'All? You must be joking. I'm the one in the spotlight!'

Yes, all. It sounds odd, but it's the finest way I know to achieve everything you could want as a presenter. The audience focuses on the message, your personal authority rises, and you feel confident being there. (If you want more than that, I salute your ambition.) Let me spell out what I mean by all.

Make your content about your audience

First, the obvious part. Make your content relevant to the audience. Shape it to fit their knowledge, their concerns, their thoughts.

Most of us can remember rare school teachers who did exactly that. Before writing up the principles of, for example, insurance, a good teacher would look us in the eye and ask, 'What's the most precious thing you own?' And then perhaps, 'If it was run over by the school bus, how long would it take you to save up for another one?'

If your audience can't connect your content with their lives, you're asking them to drink from a dry well. Water all your content with examples, interpretations, illustrations, stories and situations that mean something to the particular audience in front of you.

Focus on your audience, not on your own survival

This is the cunning part. Focus your thoughts on the audience, not on yourself.

Your thoughts automatically send signals to your audience via your manner and style.
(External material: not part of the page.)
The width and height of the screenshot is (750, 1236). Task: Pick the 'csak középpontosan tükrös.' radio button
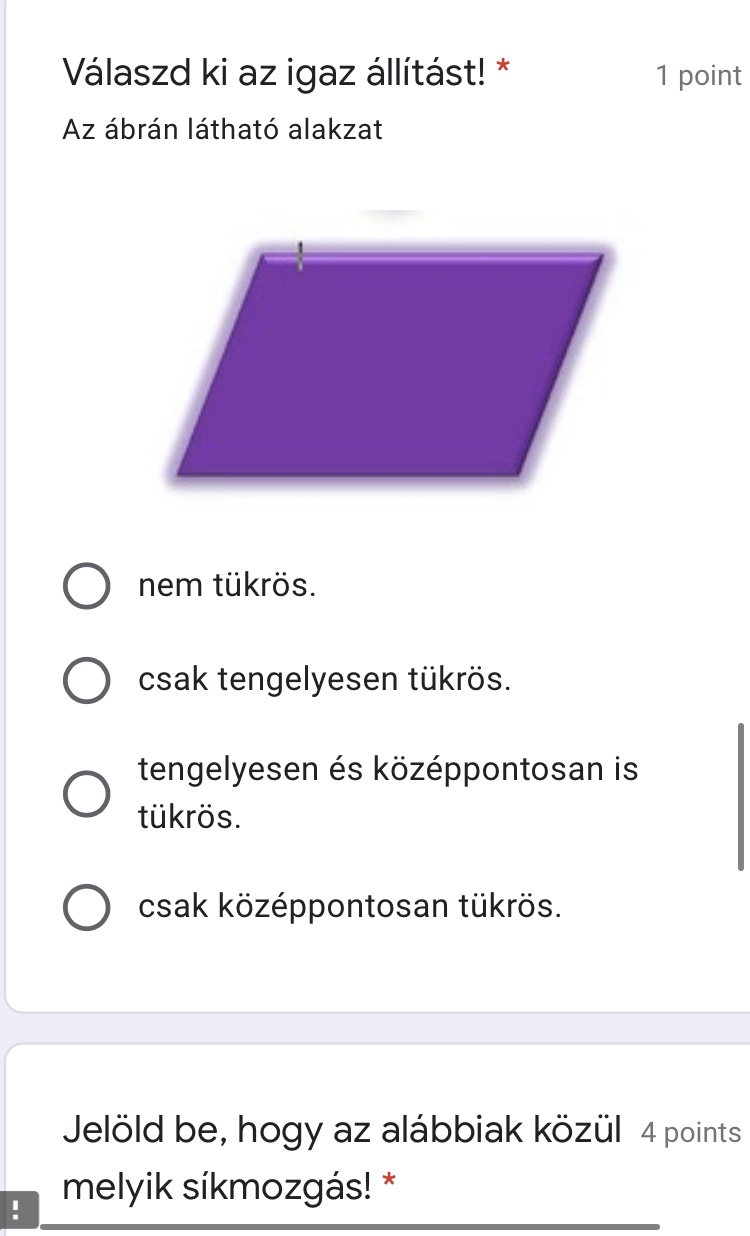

Like it or not, humans are driven first by emotions and then by logic, and the biggest emotional downer for an audience is usually the self-consciousness of the presenter. Their underlying perception is, This person doesn't want to talk to me! This person doesn't enjoy my company! That's a huge barrier between your message and audience.

How to improve your speaking with this technique

The solution. Mentally place any two objects between you and the audience (in the workshops we often do this literally, with cups). Label one of them SELF and the other AUDIENCE. Now, as you speak to the audience, ask yourself this: Who am I concerned about right now? Is it me (the SELF cup)?

I'm uncomfortable with everyone looking at me.
I'm worried that the words will desert me.
Oh no, they might argue with me.
That expert might humiliate me.
They won't like me etc.
Me... me... me...

Yes, when we make it all about us, it emerges in our self-protective manner and style, flat expression, monotone, awkward movements, reluctant eyes. And its so obvious to the audience that we are like walking X-rays of our self-absorbtion. The awful truth is that even while the audience sympathises, they perceive us as having little personal authority.

Now, the good news for nervous presenters. Use the other cup (the AUDIENCE cup) to re-direct your pre-occupation, away from yourself and into the audience.

What's their perspective?
How do they feel about the message?
How does it affect them?
How do I let their needs light up my message?
Their... they... them...

Got the difference? Can you see how your manner and style would change when you make it about them? You sound more enthusiastic, move more naturally, make eye-contact more keenly. You show that you're interested in how it's going down for them, even though it's just you talking. They feel connected to you, even when they disagree with your message.

Let me put it crudely. Do you care more about yourself, or them? Before you answer, remember that they can see right through you.

You see the delicious irony? When you make it all about the audience - genuinely about the audience - you actually give yourself a priceless gift: the ability to speak with confidence and authority, generating respect and trust. I love that.

Have fun out there in the spotlight. Enjoy the company of the audience and they will so enjoy yours.